A sorprendente semejanza de los géneros literarios, la imposibilidad de generalizar los géneros humanos viene a señalizar justamente la universalidad de un género. Lo humano es de género diferencial; esa radical encarnación de la diferencia es lo que une y separa a lo humano.
Que el género no se pueda generalizar con la finalidad de clasificarlo en categorías a priori – hombre, mujer – muestra hasta qué punto se ha podido pervertir la categoría de lo queer y someterla al gesto ideológico de hacer de ella no más que una nueva etiqueta identificadora al uso. Así como cualquier identidad sexual es “trans” en la medida en que no abre mano de su diferencia radical, también cualquier género es “queer” si su posición no está predefinida por una ley natural o moral sino abierta a la dialéctica del deseo.
Dicho aún de otra manera: el sujeto es sexual y la consciencia es deseante.

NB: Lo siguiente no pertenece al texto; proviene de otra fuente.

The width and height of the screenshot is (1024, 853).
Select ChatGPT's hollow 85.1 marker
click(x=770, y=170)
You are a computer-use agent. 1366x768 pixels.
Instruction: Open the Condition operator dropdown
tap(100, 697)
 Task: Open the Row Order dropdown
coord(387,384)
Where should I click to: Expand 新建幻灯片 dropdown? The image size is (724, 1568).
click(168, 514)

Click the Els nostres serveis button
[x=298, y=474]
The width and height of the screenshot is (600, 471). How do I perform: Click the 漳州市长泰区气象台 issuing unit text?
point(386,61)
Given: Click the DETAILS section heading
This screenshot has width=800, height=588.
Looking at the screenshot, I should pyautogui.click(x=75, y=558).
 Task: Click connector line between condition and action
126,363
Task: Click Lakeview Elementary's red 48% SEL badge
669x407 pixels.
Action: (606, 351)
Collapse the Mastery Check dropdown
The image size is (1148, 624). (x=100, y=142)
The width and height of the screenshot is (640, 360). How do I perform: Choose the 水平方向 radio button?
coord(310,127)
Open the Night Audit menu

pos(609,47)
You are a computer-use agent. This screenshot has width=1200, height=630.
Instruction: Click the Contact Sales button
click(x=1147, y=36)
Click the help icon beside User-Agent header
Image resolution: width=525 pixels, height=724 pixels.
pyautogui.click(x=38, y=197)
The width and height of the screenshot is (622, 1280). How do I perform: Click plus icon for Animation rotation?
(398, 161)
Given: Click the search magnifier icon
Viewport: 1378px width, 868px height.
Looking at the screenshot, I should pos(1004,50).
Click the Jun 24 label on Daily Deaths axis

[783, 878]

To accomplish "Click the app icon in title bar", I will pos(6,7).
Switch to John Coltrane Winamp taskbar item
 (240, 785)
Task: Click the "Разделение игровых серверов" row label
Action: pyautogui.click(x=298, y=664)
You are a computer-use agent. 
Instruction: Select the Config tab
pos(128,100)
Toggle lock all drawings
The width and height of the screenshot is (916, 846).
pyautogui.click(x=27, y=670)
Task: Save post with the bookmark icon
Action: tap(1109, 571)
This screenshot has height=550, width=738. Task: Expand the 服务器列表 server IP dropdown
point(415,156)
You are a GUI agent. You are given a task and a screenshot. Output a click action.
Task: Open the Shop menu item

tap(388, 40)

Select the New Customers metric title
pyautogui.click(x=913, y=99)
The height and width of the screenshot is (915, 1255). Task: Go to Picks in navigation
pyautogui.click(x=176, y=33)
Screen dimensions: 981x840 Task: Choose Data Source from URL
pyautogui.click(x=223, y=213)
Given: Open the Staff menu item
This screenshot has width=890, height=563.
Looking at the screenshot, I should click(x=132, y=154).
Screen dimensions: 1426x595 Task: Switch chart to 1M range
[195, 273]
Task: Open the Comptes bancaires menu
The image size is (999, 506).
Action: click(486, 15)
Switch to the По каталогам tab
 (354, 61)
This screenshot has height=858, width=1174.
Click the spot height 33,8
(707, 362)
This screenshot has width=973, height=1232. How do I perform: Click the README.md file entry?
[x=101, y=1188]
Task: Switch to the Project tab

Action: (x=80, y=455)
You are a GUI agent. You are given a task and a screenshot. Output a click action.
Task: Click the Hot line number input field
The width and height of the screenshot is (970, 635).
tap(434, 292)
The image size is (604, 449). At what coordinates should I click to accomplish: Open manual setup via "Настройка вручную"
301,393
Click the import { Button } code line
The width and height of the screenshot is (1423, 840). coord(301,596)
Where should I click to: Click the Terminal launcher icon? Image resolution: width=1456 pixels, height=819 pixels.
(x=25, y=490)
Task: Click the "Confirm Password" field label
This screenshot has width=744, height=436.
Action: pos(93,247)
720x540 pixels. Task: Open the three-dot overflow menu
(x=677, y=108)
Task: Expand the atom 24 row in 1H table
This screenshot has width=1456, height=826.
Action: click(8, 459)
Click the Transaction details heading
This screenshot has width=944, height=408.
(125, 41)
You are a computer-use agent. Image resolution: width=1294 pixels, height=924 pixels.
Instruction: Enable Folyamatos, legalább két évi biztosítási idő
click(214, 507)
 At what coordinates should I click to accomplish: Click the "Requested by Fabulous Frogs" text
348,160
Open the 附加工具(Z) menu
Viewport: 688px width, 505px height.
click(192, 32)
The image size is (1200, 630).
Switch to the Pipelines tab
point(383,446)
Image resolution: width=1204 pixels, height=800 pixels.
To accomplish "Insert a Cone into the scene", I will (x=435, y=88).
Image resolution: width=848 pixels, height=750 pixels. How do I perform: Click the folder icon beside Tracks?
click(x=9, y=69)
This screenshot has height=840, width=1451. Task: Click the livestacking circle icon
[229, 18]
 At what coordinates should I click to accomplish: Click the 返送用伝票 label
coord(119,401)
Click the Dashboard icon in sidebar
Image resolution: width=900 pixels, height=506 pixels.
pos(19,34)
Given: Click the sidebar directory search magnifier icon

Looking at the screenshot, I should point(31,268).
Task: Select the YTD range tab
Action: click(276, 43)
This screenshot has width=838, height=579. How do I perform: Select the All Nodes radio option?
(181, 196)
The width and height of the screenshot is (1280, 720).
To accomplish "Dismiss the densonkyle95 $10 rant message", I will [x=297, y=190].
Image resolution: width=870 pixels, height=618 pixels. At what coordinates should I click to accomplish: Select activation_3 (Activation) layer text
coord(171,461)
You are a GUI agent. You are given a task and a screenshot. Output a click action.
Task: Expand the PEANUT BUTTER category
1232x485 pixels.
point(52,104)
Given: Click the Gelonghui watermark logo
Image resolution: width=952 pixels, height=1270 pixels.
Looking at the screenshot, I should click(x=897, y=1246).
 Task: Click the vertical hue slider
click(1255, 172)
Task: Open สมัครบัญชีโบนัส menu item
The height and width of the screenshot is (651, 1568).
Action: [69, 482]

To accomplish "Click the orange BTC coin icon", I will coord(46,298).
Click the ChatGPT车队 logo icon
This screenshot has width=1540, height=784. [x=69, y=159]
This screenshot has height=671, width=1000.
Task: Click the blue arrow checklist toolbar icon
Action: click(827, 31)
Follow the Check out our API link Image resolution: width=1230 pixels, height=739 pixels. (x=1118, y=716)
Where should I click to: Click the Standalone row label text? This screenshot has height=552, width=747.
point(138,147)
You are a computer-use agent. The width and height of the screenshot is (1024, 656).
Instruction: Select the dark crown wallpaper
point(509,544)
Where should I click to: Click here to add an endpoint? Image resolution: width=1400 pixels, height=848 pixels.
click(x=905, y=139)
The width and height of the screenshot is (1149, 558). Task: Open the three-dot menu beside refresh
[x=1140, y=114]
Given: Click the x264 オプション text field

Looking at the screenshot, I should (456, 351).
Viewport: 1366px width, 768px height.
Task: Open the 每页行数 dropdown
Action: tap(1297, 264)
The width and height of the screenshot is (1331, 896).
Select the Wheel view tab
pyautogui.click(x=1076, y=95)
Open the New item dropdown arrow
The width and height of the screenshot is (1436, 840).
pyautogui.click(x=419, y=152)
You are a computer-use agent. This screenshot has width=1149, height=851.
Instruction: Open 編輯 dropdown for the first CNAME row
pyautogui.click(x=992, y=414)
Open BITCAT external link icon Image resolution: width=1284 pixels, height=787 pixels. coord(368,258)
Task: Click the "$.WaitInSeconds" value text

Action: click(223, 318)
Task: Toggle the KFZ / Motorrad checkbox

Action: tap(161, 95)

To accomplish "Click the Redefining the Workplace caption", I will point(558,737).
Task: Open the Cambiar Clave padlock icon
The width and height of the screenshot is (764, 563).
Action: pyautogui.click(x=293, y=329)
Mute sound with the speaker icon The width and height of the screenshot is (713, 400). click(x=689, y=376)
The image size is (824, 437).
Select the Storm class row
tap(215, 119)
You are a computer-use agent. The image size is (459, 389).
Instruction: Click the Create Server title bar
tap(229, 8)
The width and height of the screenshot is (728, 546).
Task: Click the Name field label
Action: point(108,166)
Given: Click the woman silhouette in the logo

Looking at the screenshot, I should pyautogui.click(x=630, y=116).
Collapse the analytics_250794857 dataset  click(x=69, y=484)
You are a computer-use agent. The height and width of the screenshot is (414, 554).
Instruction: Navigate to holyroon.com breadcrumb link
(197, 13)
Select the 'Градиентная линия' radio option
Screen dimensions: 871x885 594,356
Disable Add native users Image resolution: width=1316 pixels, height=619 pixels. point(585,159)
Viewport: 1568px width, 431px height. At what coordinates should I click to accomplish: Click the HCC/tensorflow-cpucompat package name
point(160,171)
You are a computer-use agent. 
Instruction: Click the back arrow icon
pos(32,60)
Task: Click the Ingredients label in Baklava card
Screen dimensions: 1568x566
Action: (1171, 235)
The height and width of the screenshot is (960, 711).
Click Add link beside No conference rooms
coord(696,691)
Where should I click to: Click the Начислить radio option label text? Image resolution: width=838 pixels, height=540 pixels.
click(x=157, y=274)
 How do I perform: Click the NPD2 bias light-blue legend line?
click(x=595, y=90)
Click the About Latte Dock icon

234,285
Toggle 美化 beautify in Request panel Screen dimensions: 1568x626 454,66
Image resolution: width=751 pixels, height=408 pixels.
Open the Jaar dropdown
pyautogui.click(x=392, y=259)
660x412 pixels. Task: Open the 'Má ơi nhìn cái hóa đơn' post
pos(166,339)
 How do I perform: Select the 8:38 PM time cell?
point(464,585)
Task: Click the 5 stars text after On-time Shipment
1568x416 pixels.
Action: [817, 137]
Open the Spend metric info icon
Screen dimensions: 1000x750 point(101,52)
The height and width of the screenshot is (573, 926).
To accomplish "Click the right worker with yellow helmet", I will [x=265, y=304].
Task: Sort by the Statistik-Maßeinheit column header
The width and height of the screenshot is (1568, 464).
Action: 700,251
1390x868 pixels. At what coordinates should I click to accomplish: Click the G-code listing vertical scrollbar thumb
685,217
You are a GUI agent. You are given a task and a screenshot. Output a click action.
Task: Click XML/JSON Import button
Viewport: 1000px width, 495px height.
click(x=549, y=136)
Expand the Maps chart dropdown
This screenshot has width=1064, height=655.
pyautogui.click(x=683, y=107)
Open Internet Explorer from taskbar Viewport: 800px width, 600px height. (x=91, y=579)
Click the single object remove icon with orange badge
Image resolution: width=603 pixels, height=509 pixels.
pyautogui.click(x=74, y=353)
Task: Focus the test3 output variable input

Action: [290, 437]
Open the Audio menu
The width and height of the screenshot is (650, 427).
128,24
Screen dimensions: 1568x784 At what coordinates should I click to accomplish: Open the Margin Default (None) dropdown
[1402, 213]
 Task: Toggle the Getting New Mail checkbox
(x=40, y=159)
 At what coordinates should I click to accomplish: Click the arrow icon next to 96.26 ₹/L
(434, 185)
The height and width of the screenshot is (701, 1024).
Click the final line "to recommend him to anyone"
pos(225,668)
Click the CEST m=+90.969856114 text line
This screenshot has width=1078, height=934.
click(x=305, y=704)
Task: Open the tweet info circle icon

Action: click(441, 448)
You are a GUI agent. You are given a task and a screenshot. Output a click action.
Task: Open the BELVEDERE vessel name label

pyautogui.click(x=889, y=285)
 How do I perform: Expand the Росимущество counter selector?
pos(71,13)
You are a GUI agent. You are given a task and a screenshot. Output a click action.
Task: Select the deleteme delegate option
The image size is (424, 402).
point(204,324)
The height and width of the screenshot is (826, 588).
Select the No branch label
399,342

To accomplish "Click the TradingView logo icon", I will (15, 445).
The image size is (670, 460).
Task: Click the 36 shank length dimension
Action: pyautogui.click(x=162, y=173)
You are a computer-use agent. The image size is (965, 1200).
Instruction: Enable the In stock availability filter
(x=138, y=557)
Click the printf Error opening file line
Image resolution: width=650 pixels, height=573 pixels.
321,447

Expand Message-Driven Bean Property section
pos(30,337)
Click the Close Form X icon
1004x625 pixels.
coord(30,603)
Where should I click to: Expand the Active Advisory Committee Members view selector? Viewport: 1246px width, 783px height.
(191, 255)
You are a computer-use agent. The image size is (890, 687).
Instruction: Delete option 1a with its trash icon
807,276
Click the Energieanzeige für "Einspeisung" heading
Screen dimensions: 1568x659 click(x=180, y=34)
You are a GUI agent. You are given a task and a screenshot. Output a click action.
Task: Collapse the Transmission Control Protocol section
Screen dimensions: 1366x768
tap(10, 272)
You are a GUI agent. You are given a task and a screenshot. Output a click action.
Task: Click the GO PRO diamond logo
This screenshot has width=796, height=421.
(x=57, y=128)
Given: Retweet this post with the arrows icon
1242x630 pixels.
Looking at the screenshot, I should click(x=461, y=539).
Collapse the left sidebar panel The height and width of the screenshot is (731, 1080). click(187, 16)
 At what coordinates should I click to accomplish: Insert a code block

Decir “la consciencia” implica aquí, evidentemente, no obviar el sujeto del inconsciente, sin el cual no hay verdadera consciencia, ya que ella quedaría sometida al gobierno de una alienación. El poder de esa alienación es indiscutible y se enuncia desde siempre bajo la forma de la ley. La ley, el “nom du père/non du pair” (Nombre del Padre/No del par), es lo que permite formatear, desde el bautizo, la identidad de género significada como nombre de pila.
Puede uno abnegar de su bautizo y apostatar, dirán algunos. Sí, pero el lastre de la ley moral es tan pegajoso que se adhiere a las formas cómo se renuncia a aquella misma moral. Vemos, por ejemplo, cómo la apostasía sigue siendo deudora de la forma de la excomunión, aún si se trata de una auto-excomunión. Que sea “auto” está lejos de querer decir que sea “libre”, ya que obedece al mandato inconfesable de un resentimiento hacia la ley. Perdonar al “Padre” es a veces la mejor manera de acabar con él.
Es por eso que el “nombre de pila” es eso mismo: no un nombre propio sino un apuesto con el que se marca, con todas las consecuencias de un significante, al dibujo vital de lo que será el enunciado de un sujeto aún no hablante. El nombre, por muy profano, será siempre el nombre de la pila, el nombre de un acto donde lo salvaje y lo civilizador se encuentran para marcar, como al ganado, un humano incapaz siquiera de hablar, y marcarlo con un nombre absolutamente no-propio. Es así que la producción revelatoria – o el descubrimiento poético – de la identidad de género pasa, quizás necesariamente, por una verdadera apropiación del nombre.
No se trata de huir del bautizo a la manera de una secularización, mimetizando los gestos ideológicos en nuevos rituales laicos que hacen aún más presente y duradero el legado de las religiones y los discursos de la metafísica. Se trata antes de más de comprenderlo para situarse en el lugar de su fallo. ¿Qué especie de destino o de enfermedad nos han pasado al darnos un nombre? ¿Qué habrán querido, aún inconscientemente, transmitirnos con ese marcaje? ¿En qué medida el nombre de pila no es un apellido más, disfrazado de distintivo?